Gains and Losses from the Migration
Gained: Efficiency
Initial benchmarks demonstrate an approximately 3x improvement in throughput out-of-the-box. This is based on code that is still largely sequential within an async context. With Node.js, we now have clear plans to implement extensive concurrent processing for tasks like chunking, embedding, and reranking, promising even greater performance dividends over time.
Lost: Django
Moving away from Django was not without its drawbacks. We've found ourselves having to build more middleware and utilities from scratch in Express. While frameworks like Adonis offer a more comprehensive Node.js experience, adopting a new, full-featured ecosystem felt like a larger undertaking than starting with a minimal setup. We particularly miss Django's ergonomic ORM, which effectively handles performance considerations under the hood, a feature we appreciated even more during the migration of our Django models to MikroORM entities.
Gained: MikroORM
MikroORM proved to be a pleasant discovery during this transition. While still preferring the Django ORM, MikroORM surprised us with Django-like lazy loading, a migration system superior to Prisma's, and a reasonably ergonomic API once properly configured. We are content with our choice of MikroORM over Prisma for our current needs.

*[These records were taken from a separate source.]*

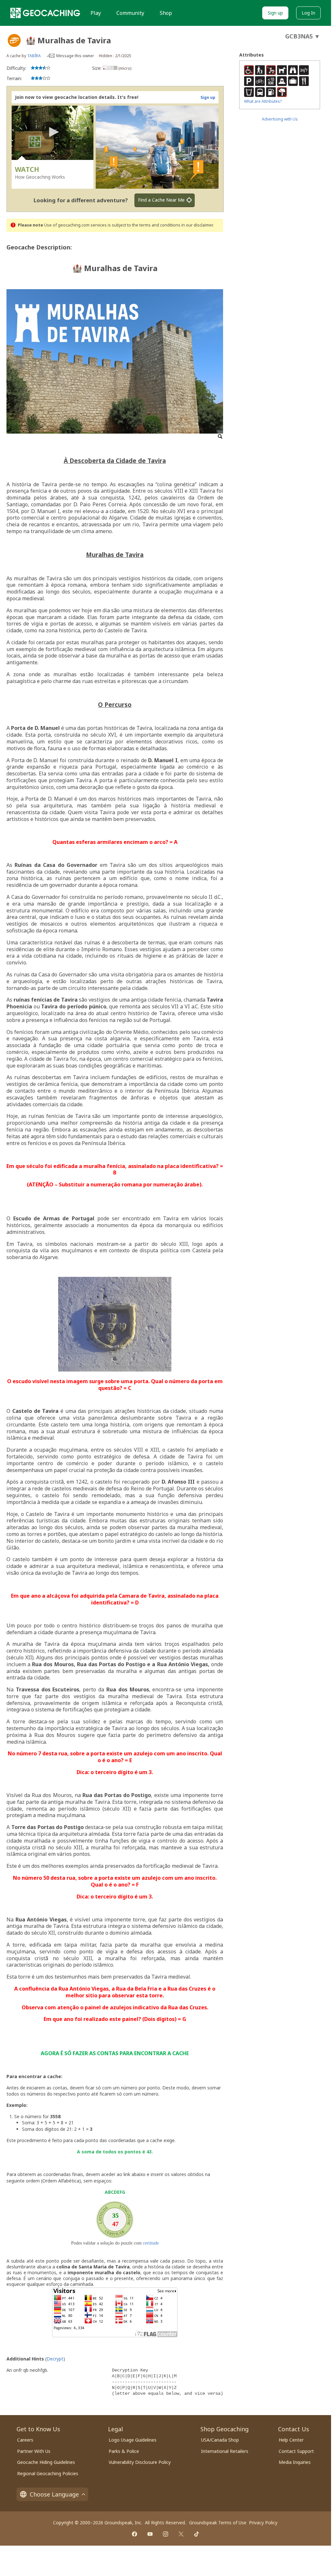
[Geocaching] (45, 12)
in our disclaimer (197, 225)
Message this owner (75, 55)
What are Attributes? (263, 101)
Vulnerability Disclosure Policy (140, 2462)
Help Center (291, 2440)
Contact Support (296, 2451)
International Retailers (224, 2451)
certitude (151, 2243)
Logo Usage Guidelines (132, 2440)
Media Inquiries (295, 2462)
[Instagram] (165, 2534)
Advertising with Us (280, 119)
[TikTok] (196, 2534)
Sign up (275, 13)
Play (96, 12)
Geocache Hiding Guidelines (46, 2462)
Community (130, 12)
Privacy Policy (263, 2522)
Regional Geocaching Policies (47, 2473)
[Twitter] (181, 2534)
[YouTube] (150, 2534)
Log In (308, 13)
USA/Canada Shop (220, 2440)
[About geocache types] (14, 40)
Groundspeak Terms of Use (217, 2522)
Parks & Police (124, 2451)
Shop (166, 12)
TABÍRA (34, 55)
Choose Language (54, 2494)
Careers (25, 2440)
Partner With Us (33, 2451)
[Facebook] (134, 2534)
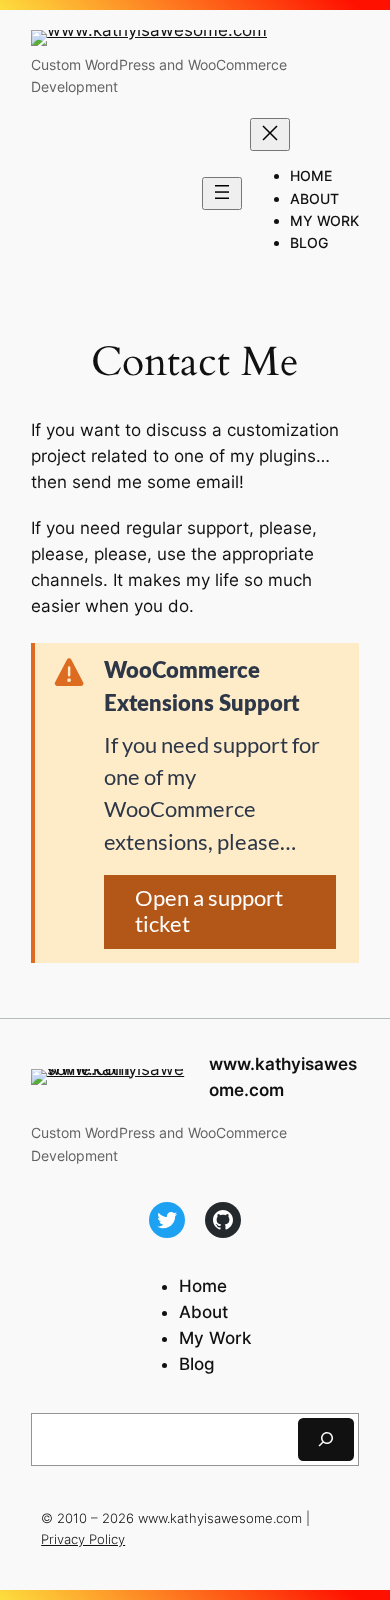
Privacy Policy (83, 1539)
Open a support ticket (209, 911)
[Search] (326, 1439)
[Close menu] (270, 134)
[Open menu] (222, 193)
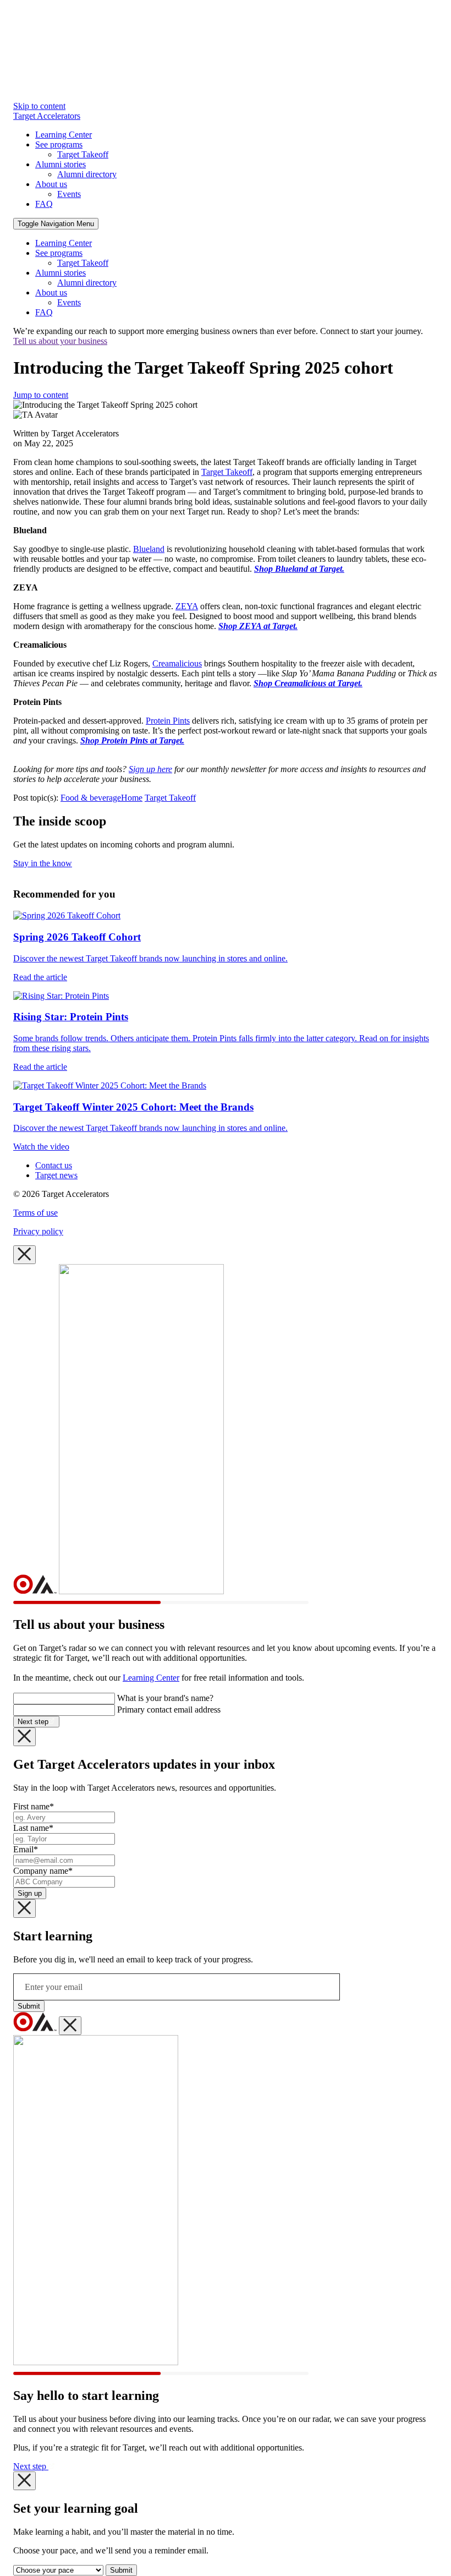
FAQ (44, 204)
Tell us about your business (60, 341)
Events (69, 194)
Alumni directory (87, 174)
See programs (58, 144)
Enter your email (53, 1987)
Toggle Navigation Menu (56, 224)
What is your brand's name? (165, 1698)
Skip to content (39, 106)
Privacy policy (38, 1231)
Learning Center (63, 134)
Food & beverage (91, 797)
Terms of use (35, 1212)
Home (131, 797)
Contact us (53, 1165)
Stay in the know (42, 863)
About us (51, 184)
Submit (29, 2006)
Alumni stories (60, 164)
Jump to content (40, 395)
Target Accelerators (46, 116)
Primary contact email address (169, 1709)
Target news (56, 1175)
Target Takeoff (82, 154)
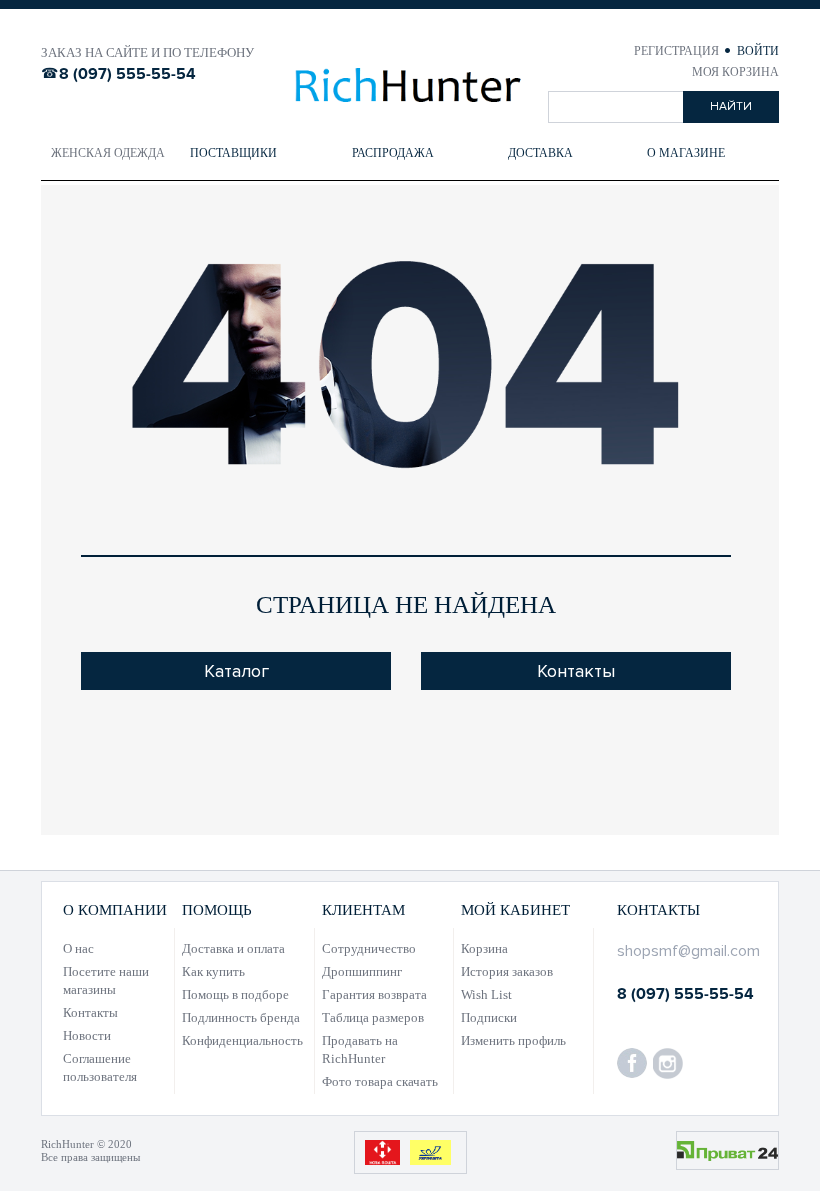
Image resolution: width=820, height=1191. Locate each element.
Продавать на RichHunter (360, 1049)
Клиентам (363, 910)
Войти (758, 51)
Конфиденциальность (242, 1040)
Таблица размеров (373, 1017)
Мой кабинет (515, 910)
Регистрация (678, 51)
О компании (115, 910)
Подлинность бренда (241, 1017)
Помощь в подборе (235, 994)
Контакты (576, 671)
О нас (78, 948)
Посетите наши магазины (106, 980)
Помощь (217, 910)
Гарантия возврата (374, 994)
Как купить (213, 971)
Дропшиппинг (362, 971)
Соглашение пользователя (100, 1067)
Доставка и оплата (233, 948)
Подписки (489, 1017)
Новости (87, 1035)
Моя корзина (735, 72)
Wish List (486, 994)
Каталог (236, 671)
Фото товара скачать (380, 1081)
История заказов (507, 971)
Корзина (484, 948)
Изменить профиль (513, 1040)
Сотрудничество (369, 948)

Lost: The Python Ecosystem
The Python ecosystem remains dominant for Machine Learning and AI development. While many RAG and agent-building tools offer both Python and TypeScript SDKs, Python often takes precedence, especially for deeper ML work beyond API wrappers. We anticipate needing a dedicated Python service in the future as our ML capabilities become more sophisticated, but for now, our Node.js stack suffices.
Gained: Unified Codebase
The migration allowed us to merge what would have been separate Python and Node.js services into a single Node.js codebase. This unification was a significant benefit, eliminating duplicate logic between our Django server and Node.js worker. Both can now leverage the ORM and share utilities, a considerable improvement over the worker previously running raw SQL.
Gained: Enhanced Testing
The migration prompted us to write a substantially greater number of tests to ensure functionality post-transition. This, along with some necessary refactoring, became a valuable secondary benefit, improving the overall robustness of our system.
The Migration Process
The entire migration was completed in just three days. We intentionally minimized the use of AI code generation in the initial stages to ensure a thorough understanding of our new setup's foundations, particularly MikroORM's internal workings. Once these core components were established, AI tools like Claude Code proved useful for less critical endpoints and for identifying potential issues. The process was challenging, with moments of doubt, especially while balancing customer feature requests and bug fixes against the migration effort.
Conclusion
Despite the unconventional timing, we are highly satisfied with the decision to rewrite our backend. We believe it will yield long-term benefits and is already showing positive returns. The process itself was a valuable learning experience, deepening our understanding of backend architectures and asynchronous programming. We welcome any insights or alternative perspectives on Python async from more experienced developers, as continuous learning remains a core value.